[Instrucciones de la tarea]
Transcriba del texto sobre ciencia, filosofía y Dios el fragmento entre "La filosofía nos" y "y la teología.", ambos incluidos.
--- Texto de lectura ---
La filosofía nos acerca a una verdadera ‘demostratio’, no a una mera ‘probatio’, como la ciencia
Estaba deseoso de leer el libro Dios. La ciencia. Las pruebas de dos autores franceses, ambos ingenieros industriales y empresarios, que ha causado furor en la Francia secularizada y laicista. Me ha recordado conversaciones con colegas que me planteaban objeciones acerca de la ciencia y Dios. Ciertamente hemos de reflexionar sobre esos tres aspectos que tiene nuestra andanza por esta vida. No son sinónimos ni tampoco diacrónicos: pueden muy bien meditarse a la par y sincrónicamente: la ciencia, la filosofía y la teología.
Es evidente que hay una ciencia que hace que admitamos que las cosas son como son y no de otra manera. ¡Y por eso funciona! Es un primer camino áspero, progresivo, que con esfuerzo nos va empinando, nos hace subir los escalones de la ciencia que parecen interminables. Poco a poco. No todas las personas son capaces de hacerlo en profundidad, pero tampoco es necesario. Aunque el libro se lee bien y para un público amplio, es necesario disponer de conocimientos suficientes para entender algo de Física y de Biología. Esta sería la primera parte, lo que los autores llaman «las pruebas»; no son demostraciones, ni deben serlo, sino la escala que nos alza.
Esas pruebas, nos suben al atrio que es la filosofía. Aquí sí que podemos apoyarnos en esas razones científicas, en los escalones izados, que los autores clasifican en físicas y biológicas. De las primeras, se refieren a dos fundamentalmente: el universo tiene comienzo, el famoso big-bang, y final -la muerte térmica-: no es eterno. Y que hay un principio antrópico: todas las constantes físicas tienen el valor que tienen, lo que los autores denominan el «ajuste fino»: una pequeña variación en su valor haría que no estuviéramos aquí leyendo este artículo. Y son bastantes.
--- Ítems proporcionados ---
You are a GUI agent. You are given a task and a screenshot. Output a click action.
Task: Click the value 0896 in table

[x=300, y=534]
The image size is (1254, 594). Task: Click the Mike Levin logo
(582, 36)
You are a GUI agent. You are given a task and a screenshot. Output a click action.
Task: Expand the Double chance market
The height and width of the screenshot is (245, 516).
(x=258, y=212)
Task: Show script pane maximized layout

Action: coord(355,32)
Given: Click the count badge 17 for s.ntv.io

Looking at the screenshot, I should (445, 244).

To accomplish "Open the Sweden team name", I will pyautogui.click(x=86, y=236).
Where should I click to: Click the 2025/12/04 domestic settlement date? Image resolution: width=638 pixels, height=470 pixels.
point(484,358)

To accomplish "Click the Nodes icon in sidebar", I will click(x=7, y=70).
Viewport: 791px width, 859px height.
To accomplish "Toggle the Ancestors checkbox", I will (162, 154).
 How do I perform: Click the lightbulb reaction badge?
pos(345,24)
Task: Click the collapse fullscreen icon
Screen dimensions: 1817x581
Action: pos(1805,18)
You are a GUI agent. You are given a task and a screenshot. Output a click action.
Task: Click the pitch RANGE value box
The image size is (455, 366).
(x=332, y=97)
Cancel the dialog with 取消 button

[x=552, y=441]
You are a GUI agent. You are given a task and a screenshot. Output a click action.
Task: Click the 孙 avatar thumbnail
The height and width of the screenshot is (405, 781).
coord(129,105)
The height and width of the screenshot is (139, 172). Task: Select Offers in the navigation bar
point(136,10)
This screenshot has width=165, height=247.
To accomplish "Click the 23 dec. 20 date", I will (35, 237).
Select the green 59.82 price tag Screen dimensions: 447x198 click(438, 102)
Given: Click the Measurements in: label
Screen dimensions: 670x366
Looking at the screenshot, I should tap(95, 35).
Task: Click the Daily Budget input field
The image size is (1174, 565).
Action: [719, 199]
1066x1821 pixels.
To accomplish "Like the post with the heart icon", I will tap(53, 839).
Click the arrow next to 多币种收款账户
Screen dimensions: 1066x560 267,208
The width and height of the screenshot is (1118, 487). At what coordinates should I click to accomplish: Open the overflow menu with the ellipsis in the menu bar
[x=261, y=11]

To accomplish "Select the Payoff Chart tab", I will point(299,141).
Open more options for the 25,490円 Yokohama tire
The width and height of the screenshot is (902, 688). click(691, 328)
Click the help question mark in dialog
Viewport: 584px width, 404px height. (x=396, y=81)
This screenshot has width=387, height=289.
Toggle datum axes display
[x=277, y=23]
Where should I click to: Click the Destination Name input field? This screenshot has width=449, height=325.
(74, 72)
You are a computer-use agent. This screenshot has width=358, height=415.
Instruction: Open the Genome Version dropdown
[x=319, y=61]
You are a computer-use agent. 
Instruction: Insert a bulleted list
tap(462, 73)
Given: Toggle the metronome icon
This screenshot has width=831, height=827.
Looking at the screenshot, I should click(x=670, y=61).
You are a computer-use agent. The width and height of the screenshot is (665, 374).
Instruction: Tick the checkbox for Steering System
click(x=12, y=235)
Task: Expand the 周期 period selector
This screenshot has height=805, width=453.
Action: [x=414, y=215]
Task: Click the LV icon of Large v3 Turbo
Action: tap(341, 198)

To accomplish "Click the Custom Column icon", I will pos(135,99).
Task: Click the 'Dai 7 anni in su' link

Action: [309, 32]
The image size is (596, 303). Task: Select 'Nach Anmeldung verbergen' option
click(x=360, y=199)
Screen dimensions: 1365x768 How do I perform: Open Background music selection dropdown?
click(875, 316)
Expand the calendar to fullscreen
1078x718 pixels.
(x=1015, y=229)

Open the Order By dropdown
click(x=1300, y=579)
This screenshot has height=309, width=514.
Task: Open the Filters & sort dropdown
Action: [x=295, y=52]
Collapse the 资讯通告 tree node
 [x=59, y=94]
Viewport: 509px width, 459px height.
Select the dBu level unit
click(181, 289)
---
[Respuesta del ejercicio]
La filosofía nos acerca a una verdadera ‘demostratio’, no a una mera ‘probatio’, como la ciencia
Estaba deseoso de leer el libro Dios. La ciencia. Las pruebas de dos autores franceses, ambos ingenieros industriales y empresarios, que ha causado furor en la Francia secularizada y laicista. Me ha recordado conversaciones con colegas que me planteaban objeciones acerca de la ciencia y Dios. Ciertamente hemos de reflexionar sobre esos tres aspectos que tiene nuestra andanza por esta vida. No son sinónimos ni tampoco diacrónicos: pueden muy bien meditarse a la par y sincrónicamente: la ciencia, la filosofía y la teología.